I had a nice pair of brown polaroid single vision lenses made up in a designer frame . They are fantastic: great sun glare protection with the polaroid lenses working to great effect on the beach front, enhancing the visual aesthetics of the sun, sea, surf, sand and sky. However, it occurred to me that a near add could be useful… but it is here that I made a costly mistake.
Since I already had brown polaroid sunglasses, I decided to opt for blue polaroid varifocal lenses in a stylish wrap-around frame . Unfortunately, I did this at the same time as ordering my clear varifocal glasses, which as I explained above, ended up being a disaster due to degraded off-axis distance vision. Well, unsurprisingly, the same happened with the varifocal sunglasses, but the problem was exacerbated by the highly curved ‘wrap around’ lens form. I persisted for three weeks with these sunglasses, but found the off-axis visual degradation very disorienting, and eventually gave up and replaced the varifocal lenses with single vision lenses.
Interestingly, I had hardly ever worn sunglasses until now.
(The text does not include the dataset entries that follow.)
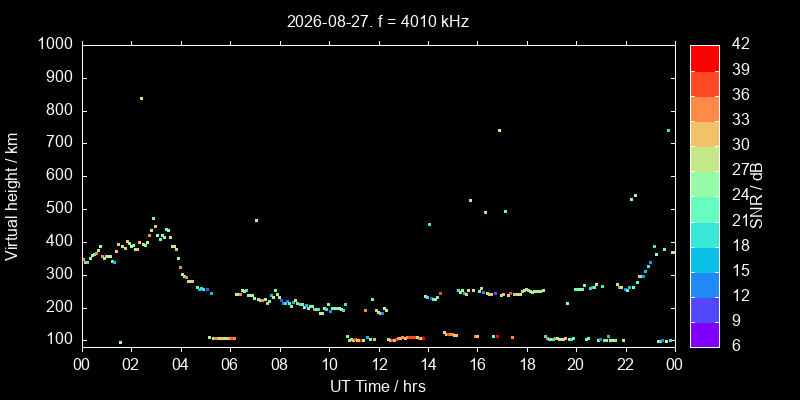Viewport: 800px width, 400px height.
Task: Click the 'SNR / dB' colorbar label
Action: tap(757, 196)
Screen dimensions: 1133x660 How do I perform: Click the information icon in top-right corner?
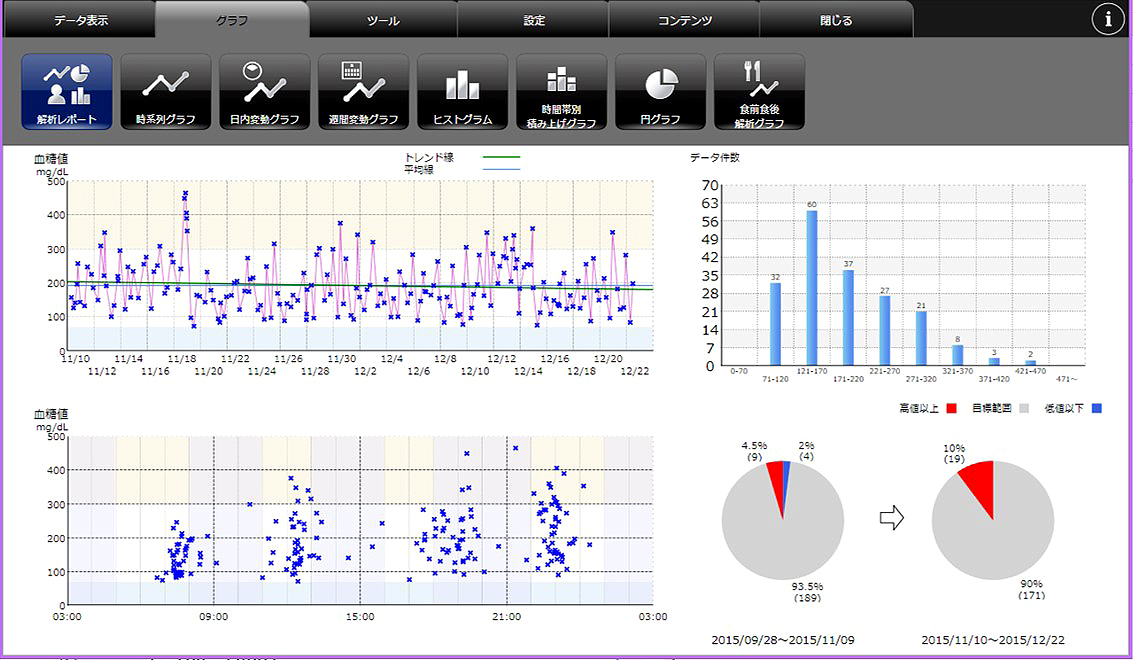(x=1108, y=20)
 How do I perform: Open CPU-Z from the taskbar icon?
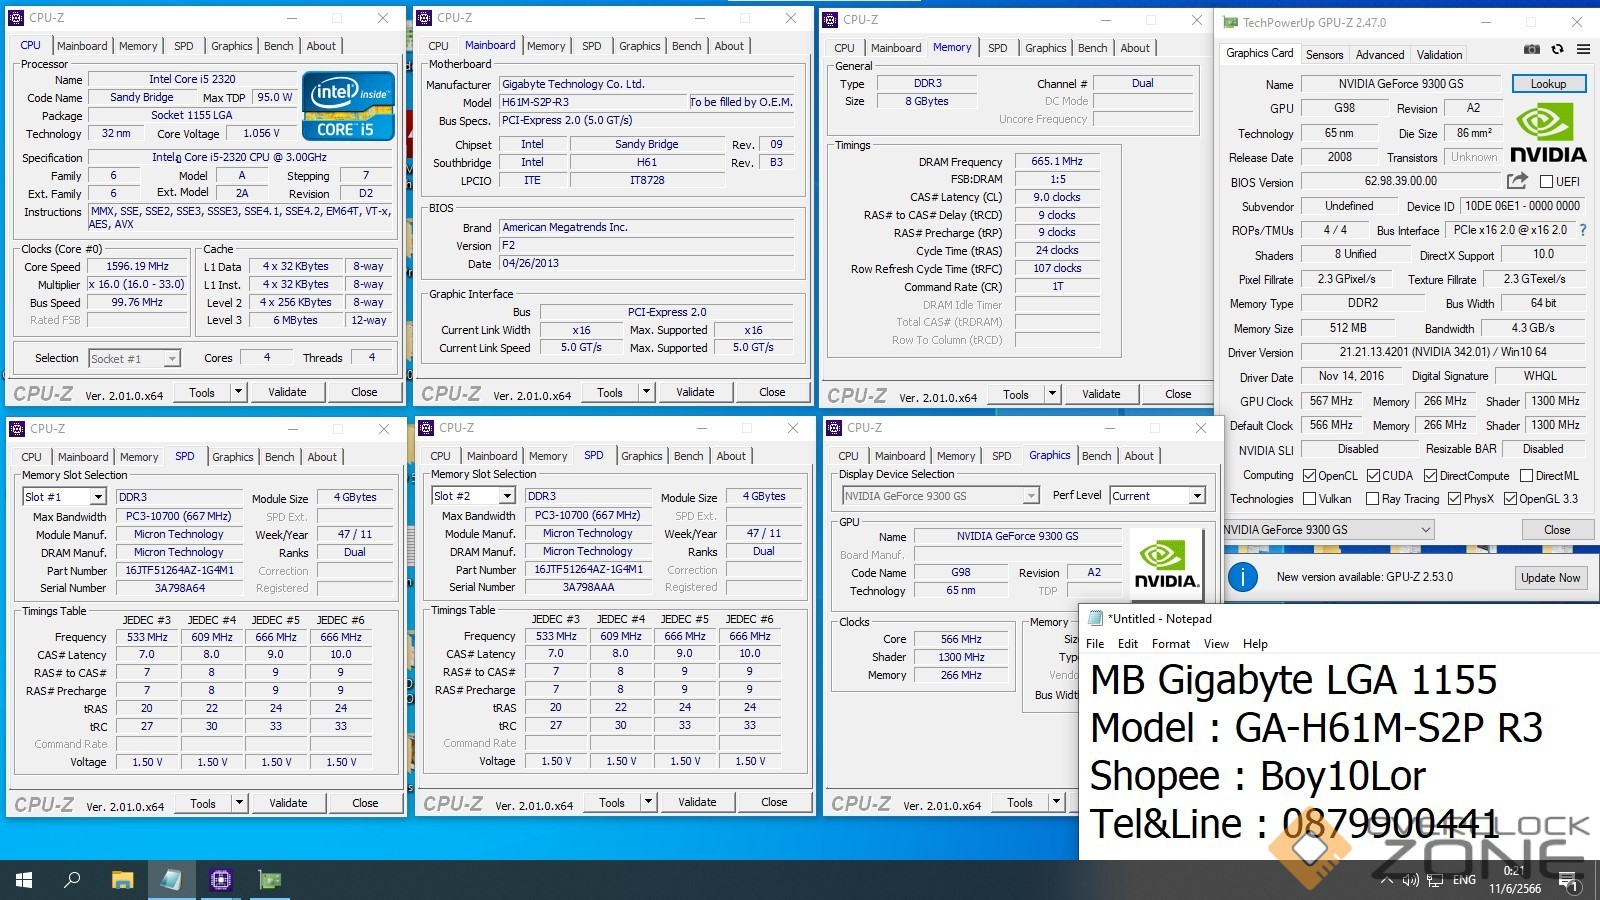coord(220,880)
I never felt I needed then for sun glare protection, or as a fashion accessory. Now I am addicted to them. I wondered, however, if I would ever ‘adapt’ to all this sun glare I was now noticing with my pseudophakic eyes. I put this question to my good friend Professor James Wolffsohn from Aston University in the UK, who happened to be visiting me on the Gold Coast.
Over the past decade, James has conducted extensive research on vision following cataract surgery. He told me that patients generally report that sun glare is especially problematic for the first two or three months following cataract surgery, but they eventually ‘adapt’ after that. Whether this is true physiological adaptation, or just psychologically ‘getting used to it’, is unclear.
I told James that the same seemed to happen to me. After a few months, the glare didn’t seem to bother me as much. Nevertheless, sunglasses still do make a difference both in terms of reducing sun glare and enhancing vision. Indeed, I feel totally relaxed and comfortable wearing sunglasses outdoors – especially at the beach and when driving – so I think sunglasses are going to be a constant feature of my new image from now on.
Professor Nathan Efron AC is a researcher at the Institute of Health and Biomedical Innovation and School of Optometry and Vision Science, Queensland University of Technology. He is currently president of the Australian College of Optometry and vice-president of the International Society for Contact Lens Research.